The thinking part of the brain temporarily shuts down as the brain's energy is concentrated in the reptilian brain, which is in survival mode. Sally may be trying to get Jim to see reason, and of course Jim think he's right in that she doesn't get it, but neither of them is able to hear the other and resolve the conflict until they've calmed down, because the reasoning part of the brain is temporarily not working.

"Why can't you be reasonable?" exclaims Jim. But what he doesn't realize is that neither he nor Sally can be reasonable whilst the reptilian brain is in control.

Reptiles are great at survival but they're not into creating meaningful connection. Likewise, when Jim and Sally shout and argue, the reptilian brain is in control and the instinct is survival—neither are thinking about what this is doing to their need for connection.They aren't able to think about how this upset is impacting their own relationship.

At times like this, when they're firing from the reptilian brain, they're not able to stop to question what impact the fighting will have on the kids.

It takes having all three sections of the brain working synchronistically to be reasonable. To think about what really matters.
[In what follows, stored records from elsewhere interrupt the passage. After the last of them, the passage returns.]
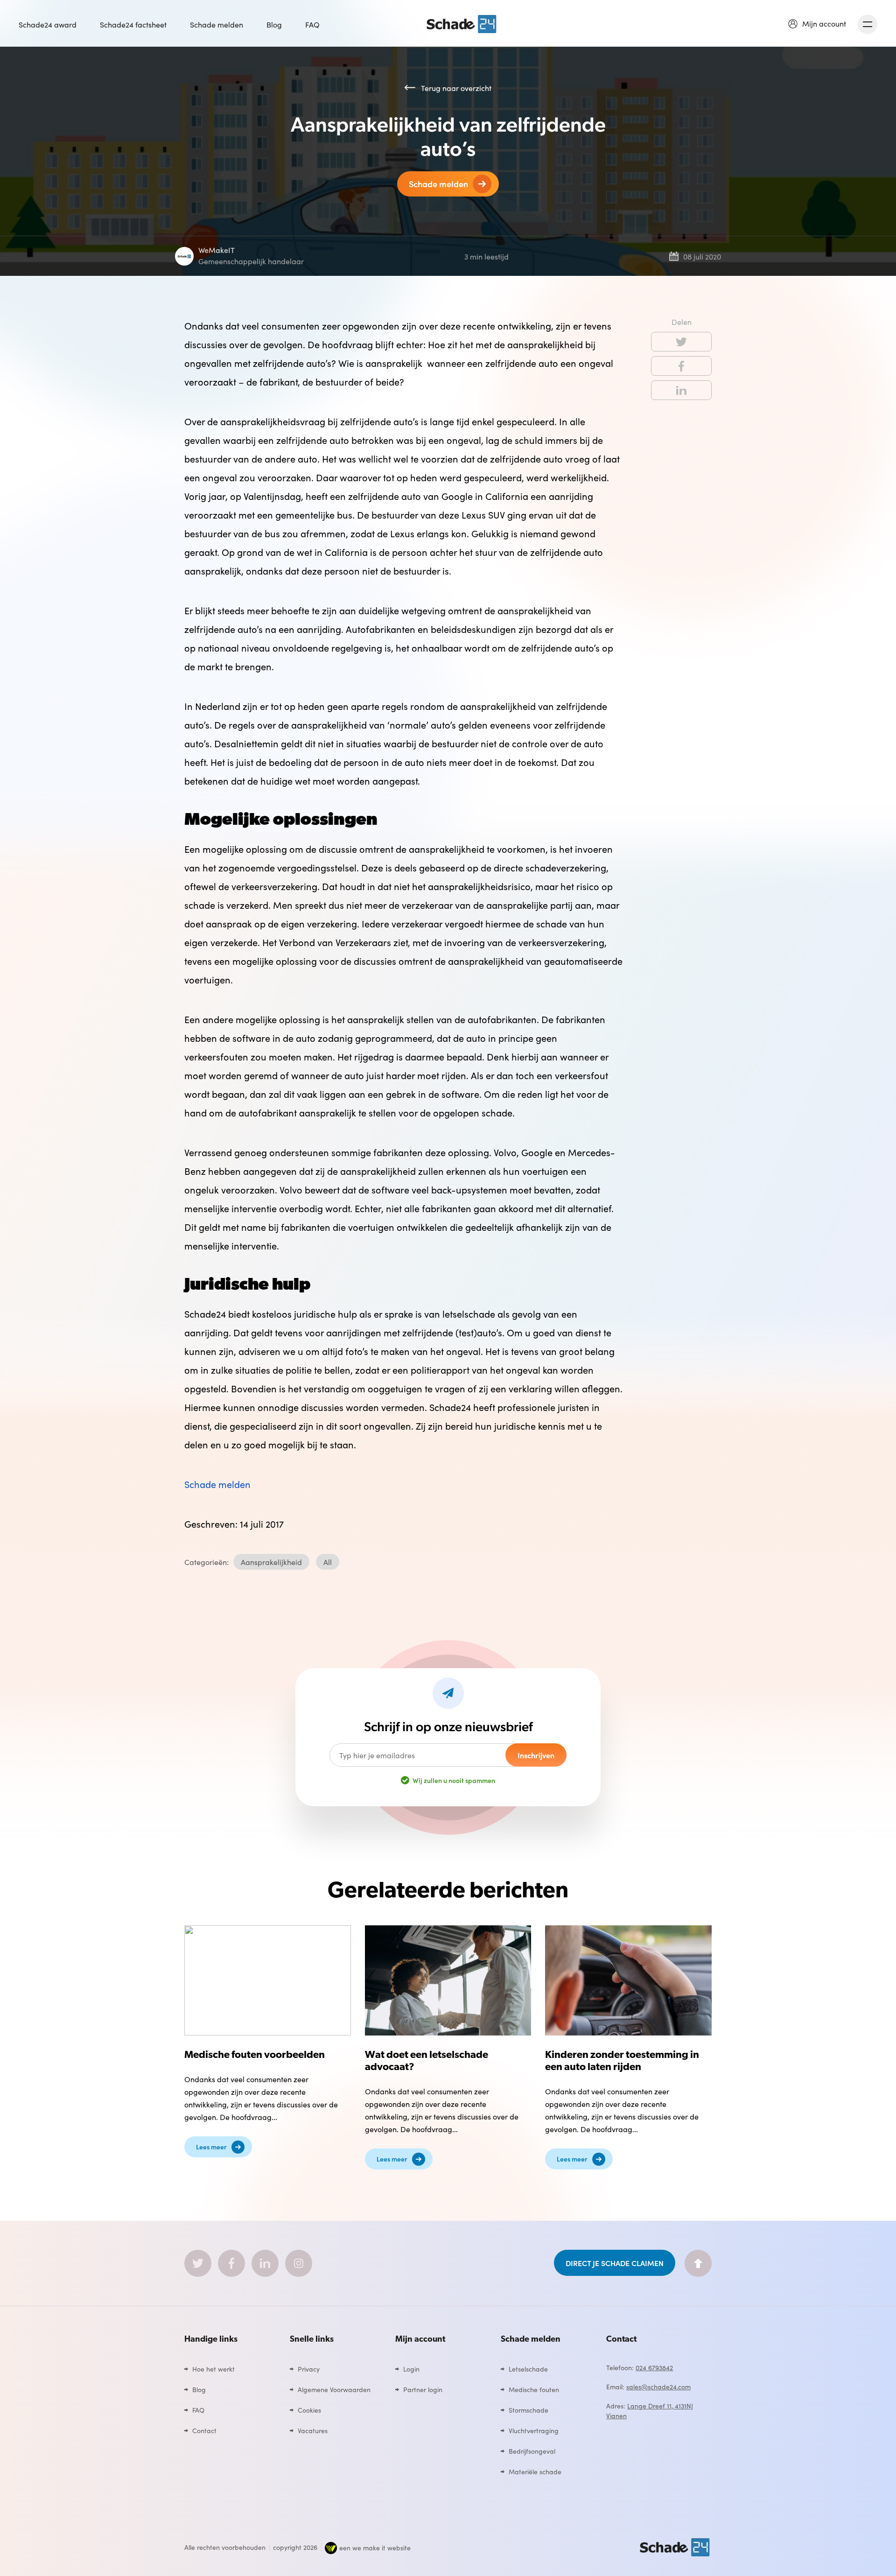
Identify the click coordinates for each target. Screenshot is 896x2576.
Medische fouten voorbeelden (254, 2055)
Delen (682, 321)
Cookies (309, 2410)
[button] (817, 23)
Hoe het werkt (213, 2368)
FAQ (312, 24)
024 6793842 (654, 2367)
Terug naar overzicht (456, 88)
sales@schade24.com (658, 2386)
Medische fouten (534, 2389)
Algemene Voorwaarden (334, 2389)
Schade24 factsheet (133, 24)
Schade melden (216, 24)
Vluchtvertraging (534, 2430)
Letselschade (528, 2368)
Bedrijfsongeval (532, 2451)
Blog (274, 24)
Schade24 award (48, 24)
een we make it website (375, 2547)
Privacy (309, 2368)
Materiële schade (535, 2471)
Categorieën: (206, 1562)
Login (411, 2368)
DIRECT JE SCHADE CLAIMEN (615, 2263)
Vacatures (313, 2430)
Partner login (422, 2389)
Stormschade (528, 2410)
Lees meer (211, 2146)
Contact (204, 2430)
When Sally and Jim feel the anger rising they need to recognize that their thinking brain is disconnecting. It's time to back away from the situation and do what's needed to deactivate the reptilian survive-at-all-costs brain. They need to recreate full-brain synchronicity: focus on breathing/go for a walk/listen to a favourite piece of music/think about how they really want this time to be.

Both Sally and Jim need to calm their reptilian brains so that they can be reasonable; able to choose to reconnect and meaningfully communicate, which will lead to the mutual cooperation that they both want.

The good news is that it's never too late for Jim and Sally, or any of us, to develop the awareness that we can do things differently.